--- Exercise details ---
Pull out each line of the rows below that contains the string "Instruction".

--- Stored data ---
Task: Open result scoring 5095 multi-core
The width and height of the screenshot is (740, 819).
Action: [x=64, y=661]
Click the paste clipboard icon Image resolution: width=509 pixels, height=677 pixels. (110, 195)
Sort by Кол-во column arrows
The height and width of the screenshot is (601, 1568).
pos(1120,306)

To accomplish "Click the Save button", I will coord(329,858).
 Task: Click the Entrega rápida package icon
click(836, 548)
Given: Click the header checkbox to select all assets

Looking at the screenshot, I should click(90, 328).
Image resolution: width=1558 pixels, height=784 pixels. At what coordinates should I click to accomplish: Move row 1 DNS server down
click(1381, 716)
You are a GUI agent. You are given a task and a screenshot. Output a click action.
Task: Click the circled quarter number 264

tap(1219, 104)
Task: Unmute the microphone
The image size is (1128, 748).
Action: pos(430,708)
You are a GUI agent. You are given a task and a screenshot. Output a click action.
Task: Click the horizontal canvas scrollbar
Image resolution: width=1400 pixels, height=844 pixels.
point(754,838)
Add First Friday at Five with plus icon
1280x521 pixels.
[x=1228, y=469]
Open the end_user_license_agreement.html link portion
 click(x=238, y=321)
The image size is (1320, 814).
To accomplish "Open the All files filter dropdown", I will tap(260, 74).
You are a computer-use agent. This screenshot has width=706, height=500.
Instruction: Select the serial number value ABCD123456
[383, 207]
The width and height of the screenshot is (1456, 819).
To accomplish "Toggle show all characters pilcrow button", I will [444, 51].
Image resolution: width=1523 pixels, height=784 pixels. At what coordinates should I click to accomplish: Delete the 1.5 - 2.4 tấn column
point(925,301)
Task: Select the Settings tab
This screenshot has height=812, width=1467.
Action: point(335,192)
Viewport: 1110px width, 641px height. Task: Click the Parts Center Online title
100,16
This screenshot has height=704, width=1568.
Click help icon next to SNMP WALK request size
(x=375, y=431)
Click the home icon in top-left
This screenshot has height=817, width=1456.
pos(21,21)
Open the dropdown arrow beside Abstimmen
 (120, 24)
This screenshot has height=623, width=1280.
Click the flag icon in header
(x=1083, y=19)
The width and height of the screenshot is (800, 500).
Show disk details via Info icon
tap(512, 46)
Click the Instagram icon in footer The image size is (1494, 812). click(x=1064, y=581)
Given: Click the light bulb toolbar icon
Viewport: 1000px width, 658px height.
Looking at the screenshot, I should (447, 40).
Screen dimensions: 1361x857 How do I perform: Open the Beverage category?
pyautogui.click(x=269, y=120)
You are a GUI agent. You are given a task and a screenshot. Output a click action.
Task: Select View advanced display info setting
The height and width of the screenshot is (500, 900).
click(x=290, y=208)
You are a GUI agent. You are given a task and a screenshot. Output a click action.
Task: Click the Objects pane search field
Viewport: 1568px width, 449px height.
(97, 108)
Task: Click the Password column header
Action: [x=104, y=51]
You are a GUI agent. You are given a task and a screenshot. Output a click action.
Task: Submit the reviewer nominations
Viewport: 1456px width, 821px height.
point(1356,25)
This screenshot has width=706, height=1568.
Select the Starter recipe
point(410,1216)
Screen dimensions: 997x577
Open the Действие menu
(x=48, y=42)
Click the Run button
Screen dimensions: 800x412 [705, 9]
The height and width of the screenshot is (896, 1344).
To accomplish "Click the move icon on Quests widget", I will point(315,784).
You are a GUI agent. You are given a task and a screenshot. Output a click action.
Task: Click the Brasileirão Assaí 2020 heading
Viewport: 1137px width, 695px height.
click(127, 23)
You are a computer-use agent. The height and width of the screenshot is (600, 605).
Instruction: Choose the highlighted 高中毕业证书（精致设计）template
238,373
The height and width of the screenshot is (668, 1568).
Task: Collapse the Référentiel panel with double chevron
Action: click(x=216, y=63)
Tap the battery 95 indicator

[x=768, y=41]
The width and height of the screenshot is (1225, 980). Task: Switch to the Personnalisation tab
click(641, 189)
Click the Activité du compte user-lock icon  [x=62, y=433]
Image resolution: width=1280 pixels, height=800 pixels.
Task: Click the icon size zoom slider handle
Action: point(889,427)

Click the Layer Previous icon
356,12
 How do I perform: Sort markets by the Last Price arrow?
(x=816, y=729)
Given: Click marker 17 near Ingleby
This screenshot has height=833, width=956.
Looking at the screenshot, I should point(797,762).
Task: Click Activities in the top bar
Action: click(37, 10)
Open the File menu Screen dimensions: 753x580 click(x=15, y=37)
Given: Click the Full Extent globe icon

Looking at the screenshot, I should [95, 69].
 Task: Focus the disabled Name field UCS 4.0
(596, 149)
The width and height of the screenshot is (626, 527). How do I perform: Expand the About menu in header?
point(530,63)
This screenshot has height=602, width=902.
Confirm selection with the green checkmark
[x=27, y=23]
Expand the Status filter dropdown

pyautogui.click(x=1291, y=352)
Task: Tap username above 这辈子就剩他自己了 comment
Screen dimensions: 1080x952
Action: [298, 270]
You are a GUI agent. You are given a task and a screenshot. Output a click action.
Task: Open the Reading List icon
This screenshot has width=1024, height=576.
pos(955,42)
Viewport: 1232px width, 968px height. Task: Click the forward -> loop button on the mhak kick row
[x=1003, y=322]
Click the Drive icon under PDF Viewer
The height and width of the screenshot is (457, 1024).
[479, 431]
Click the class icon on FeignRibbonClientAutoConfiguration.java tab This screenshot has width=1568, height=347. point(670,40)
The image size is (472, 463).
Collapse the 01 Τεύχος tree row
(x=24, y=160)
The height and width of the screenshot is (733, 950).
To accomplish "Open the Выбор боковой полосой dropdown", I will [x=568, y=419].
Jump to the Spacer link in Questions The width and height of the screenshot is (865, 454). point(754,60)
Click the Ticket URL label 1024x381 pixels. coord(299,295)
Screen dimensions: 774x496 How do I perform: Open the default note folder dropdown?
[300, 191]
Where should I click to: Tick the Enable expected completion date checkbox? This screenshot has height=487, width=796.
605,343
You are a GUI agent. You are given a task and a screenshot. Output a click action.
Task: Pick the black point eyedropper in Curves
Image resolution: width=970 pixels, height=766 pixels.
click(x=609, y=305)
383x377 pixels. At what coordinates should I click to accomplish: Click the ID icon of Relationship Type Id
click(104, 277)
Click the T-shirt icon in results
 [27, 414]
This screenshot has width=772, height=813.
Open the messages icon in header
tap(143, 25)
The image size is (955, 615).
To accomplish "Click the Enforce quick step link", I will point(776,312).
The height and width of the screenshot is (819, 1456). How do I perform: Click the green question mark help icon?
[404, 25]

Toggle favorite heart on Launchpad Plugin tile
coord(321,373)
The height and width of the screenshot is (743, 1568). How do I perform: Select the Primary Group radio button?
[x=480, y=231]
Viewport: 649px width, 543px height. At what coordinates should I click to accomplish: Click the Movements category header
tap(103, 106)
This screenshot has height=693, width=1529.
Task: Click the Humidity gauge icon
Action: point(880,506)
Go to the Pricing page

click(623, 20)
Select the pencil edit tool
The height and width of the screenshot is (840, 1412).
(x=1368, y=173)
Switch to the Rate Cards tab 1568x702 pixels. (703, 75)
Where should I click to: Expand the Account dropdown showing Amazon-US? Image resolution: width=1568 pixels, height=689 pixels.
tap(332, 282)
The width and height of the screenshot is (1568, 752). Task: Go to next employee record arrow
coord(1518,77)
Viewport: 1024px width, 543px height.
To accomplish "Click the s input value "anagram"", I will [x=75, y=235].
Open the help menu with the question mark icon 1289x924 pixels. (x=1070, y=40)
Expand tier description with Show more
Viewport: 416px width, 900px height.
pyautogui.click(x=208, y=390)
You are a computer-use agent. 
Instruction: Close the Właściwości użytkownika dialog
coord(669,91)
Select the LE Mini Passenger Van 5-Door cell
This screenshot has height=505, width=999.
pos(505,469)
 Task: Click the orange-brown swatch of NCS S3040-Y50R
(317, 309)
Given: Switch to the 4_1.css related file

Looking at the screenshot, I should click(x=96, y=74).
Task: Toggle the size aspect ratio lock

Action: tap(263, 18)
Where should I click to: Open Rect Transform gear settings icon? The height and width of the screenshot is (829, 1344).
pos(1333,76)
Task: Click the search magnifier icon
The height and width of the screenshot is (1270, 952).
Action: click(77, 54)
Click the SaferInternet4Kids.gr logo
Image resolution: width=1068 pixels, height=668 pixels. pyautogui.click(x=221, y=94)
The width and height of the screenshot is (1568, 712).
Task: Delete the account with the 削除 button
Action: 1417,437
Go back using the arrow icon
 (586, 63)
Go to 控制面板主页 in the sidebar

--- Correct answer ---
Instruction: Select the serial number value ABCD123456
Instruction: Choose the highlighted 高中毕业证书（精致设计）template
Instruction: Close the Właściwości użytkownika dialog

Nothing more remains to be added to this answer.